HISTOIRE POLITIQUE DES PAPES

 

CHAPITRE VI. — LUTTE DE LA PAPAUTÉ CONTRE LA FÉODALITÉ ÉPISCOPALE.

 

 

Le premier soin de Jean XII en couronnant Othon empereur fut de lui faire renouveler le parte de Charlemagne, circonstance que les papes n'avaient garde d'oublier et qu'ils ramenaient le plus souvent possible, parce que le vague des clauses de ce contrat, dont l'original n'avait peut-être jamais existé que sous la forme de stipulations verbales, leur permettait de les interpréter à leur avantage et d'en augmenter graduellement l'étendue. A l'exemple de Pépin, de Charlemagne et de Louis le Débonnaire, Othon ne se fit nullement faute de donner des provinces et des villes qui ne lui appartenaient pas. C'est ainsi qu'il n'éprouva aucune répugnance à abandonner aux papes la propriété de la Sicile, alors aux mains des Sarrasins.

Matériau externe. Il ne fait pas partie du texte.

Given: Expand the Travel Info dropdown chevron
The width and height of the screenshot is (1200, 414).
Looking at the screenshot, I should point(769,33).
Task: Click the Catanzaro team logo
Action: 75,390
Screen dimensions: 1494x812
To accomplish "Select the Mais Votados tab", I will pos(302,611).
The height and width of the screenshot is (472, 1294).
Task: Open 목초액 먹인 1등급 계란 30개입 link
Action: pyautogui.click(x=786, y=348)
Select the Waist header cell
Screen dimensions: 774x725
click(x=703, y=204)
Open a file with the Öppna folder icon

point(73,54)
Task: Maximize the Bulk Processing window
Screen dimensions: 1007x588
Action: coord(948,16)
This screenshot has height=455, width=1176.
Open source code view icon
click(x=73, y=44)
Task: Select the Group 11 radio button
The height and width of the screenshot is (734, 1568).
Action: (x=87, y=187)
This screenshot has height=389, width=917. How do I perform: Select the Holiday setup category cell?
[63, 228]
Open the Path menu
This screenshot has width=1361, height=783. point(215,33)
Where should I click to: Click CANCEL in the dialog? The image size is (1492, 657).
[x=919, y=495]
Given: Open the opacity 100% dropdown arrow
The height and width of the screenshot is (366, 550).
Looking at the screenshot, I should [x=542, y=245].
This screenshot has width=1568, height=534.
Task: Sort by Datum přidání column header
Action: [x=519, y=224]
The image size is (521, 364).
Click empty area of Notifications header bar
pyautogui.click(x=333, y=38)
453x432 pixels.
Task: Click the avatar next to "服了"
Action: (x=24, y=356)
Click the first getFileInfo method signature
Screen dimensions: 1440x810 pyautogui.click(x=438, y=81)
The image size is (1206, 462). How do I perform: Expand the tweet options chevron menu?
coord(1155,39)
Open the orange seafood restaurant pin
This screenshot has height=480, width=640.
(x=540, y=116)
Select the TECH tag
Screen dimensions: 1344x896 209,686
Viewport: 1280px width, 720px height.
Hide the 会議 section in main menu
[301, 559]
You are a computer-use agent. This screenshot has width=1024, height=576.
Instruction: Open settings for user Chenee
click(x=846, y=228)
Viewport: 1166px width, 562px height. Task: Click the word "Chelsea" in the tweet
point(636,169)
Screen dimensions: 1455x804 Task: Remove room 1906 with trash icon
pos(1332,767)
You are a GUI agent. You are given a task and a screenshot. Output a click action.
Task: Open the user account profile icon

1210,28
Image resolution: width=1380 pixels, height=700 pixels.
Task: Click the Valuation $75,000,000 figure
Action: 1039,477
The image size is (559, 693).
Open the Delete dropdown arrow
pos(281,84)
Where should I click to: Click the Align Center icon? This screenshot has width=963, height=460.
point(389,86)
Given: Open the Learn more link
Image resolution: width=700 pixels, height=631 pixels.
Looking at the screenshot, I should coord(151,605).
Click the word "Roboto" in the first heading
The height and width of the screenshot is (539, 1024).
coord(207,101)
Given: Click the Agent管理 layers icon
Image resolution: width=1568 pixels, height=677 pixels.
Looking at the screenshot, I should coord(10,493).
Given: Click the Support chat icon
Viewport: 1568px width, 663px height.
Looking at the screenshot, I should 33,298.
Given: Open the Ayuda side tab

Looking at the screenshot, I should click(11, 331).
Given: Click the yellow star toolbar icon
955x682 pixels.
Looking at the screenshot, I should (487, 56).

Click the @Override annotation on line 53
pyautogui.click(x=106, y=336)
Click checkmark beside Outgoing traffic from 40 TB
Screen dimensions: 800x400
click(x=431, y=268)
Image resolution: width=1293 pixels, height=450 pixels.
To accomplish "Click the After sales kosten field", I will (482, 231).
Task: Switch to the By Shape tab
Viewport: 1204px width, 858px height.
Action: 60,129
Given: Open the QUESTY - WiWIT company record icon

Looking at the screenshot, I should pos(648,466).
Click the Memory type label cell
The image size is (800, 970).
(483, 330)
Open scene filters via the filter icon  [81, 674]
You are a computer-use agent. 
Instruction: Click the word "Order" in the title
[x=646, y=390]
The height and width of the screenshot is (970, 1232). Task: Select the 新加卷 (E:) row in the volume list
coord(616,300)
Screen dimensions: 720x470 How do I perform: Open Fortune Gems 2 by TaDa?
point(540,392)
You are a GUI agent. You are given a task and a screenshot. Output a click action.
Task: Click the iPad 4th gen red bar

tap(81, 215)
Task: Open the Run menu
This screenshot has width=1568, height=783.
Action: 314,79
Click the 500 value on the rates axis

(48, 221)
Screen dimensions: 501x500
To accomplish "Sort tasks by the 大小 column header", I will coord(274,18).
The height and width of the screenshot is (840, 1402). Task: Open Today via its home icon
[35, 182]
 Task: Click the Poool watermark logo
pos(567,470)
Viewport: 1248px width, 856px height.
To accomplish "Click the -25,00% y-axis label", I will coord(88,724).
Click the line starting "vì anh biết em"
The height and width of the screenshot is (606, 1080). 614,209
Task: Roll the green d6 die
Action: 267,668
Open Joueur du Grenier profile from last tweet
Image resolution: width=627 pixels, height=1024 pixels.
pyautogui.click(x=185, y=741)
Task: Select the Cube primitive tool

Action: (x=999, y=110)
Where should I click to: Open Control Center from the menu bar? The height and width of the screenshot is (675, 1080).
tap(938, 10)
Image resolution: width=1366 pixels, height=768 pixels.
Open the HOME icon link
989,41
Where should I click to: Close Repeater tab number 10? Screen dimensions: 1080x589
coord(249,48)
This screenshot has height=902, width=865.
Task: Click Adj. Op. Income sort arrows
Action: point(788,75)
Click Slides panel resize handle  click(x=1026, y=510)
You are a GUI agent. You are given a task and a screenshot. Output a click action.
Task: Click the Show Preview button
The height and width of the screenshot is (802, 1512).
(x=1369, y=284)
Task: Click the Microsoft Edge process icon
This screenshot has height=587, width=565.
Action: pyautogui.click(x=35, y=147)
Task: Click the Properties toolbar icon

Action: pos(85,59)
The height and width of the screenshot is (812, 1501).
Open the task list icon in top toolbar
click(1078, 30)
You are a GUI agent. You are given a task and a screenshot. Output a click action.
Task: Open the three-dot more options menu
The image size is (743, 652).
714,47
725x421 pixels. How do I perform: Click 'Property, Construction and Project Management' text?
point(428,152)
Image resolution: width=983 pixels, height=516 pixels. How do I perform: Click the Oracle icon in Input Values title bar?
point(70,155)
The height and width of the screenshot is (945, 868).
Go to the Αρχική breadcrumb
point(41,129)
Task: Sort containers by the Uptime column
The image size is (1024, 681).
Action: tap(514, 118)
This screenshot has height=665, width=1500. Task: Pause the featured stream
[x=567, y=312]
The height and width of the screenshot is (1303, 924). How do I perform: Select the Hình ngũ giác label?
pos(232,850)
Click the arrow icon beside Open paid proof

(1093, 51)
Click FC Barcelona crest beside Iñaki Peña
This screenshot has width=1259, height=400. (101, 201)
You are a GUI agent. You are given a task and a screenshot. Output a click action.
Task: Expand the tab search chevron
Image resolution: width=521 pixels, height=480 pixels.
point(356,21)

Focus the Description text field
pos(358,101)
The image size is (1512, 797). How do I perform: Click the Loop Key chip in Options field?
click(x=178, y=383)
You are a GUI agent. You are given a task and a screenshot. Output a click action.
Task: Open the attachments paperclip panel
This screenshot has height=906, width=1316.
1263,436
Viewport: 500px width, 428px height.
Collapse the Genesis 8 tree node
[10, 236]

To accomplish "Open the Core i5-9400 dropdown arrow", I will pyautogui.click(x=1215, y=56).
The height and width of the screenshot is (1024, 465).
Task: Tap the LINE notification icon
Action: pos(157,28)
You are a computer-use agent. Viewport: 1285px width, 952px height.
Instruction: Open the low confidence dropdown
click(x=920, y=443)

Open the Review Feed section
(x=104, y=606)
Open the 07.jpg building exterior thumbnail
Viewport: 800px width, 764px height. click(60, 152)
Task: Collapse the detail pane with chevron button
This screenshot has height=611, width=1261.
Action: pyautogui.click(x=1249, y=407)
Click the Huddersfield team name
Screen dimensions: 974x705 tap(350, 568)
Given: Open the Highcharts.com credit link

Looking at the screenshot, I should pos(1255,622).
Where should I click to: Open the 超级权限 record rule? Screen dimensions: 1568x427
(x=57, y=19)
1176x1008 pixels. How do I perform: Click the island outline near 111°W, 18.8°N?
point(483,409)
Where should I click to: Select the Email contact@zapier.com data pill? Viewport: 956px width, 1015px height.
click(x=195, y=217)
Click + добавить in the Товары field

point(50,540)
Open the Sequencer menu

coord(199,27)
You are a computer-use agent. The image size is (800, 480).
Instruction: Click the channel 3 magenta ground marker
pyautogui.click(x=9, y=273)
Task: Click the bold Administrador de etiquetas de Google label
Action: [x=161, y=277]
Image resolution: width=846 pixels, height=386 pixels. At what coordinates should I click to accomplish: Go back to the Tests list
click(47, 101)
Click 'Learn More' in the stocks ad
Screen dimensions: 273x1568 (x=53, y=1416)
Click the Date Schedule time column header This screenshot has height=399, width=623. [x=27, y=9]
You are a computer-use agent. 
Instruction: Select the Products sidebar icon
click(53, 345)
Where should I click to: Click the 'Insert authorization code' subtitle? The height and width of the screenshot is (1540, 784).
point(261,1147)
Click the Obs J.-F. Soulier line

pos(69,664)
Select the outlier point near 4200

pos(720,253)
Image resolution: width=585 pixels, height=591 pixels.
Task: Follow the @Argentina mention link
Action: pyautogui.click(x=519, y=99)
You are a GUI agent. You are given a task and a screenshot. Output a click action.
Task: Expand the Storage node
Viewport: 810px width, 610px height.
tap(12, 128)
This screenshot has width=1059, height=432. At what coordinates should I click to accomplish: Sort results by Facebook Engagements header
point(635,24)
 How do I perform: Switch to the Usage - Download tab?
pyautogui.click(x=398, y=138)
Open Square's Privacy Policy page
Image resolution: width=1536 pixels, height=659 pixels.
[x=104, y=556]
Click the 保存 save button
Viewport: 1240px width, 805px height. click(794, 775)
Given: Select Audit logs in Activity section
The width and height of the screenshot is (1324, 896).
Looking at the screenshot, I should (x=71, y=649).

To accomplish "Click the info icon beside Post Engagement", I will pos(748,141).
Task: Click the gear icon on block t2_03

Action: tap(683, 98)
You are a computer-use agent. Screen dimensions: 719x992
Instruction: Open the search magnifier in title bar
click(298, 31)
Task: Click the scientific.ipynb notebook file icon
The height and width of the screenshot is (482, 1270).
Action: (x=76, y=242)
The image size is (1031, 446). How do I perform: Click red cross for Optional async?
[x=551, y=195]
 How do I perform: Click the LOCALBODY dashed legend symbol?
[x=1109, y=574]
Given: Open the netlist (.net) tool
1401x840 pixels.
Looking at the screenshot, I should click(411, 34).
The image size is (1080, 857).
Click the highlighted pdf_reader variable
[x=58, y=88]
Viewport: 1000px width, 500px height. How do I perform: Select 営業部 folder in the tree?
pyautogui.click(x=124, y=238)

Cependant les dernières clauses de son acte de confirmation montrent clairement que l'empereur n'avait point entendu se déposséder de son droit de suzeraineté sur tous les États du Saint-Siège, et qu'il s'en réservait la haute juridiction ; car il y est dit expressément que le pape ne sera pas sacré sans le consentement des commissaires de l'empereur, qui résideront à Rome et qui chaque année lui adresseront un rapport sur la manière dont la justice aura été rendue dans les provinces dépendantes du domaine pontifical.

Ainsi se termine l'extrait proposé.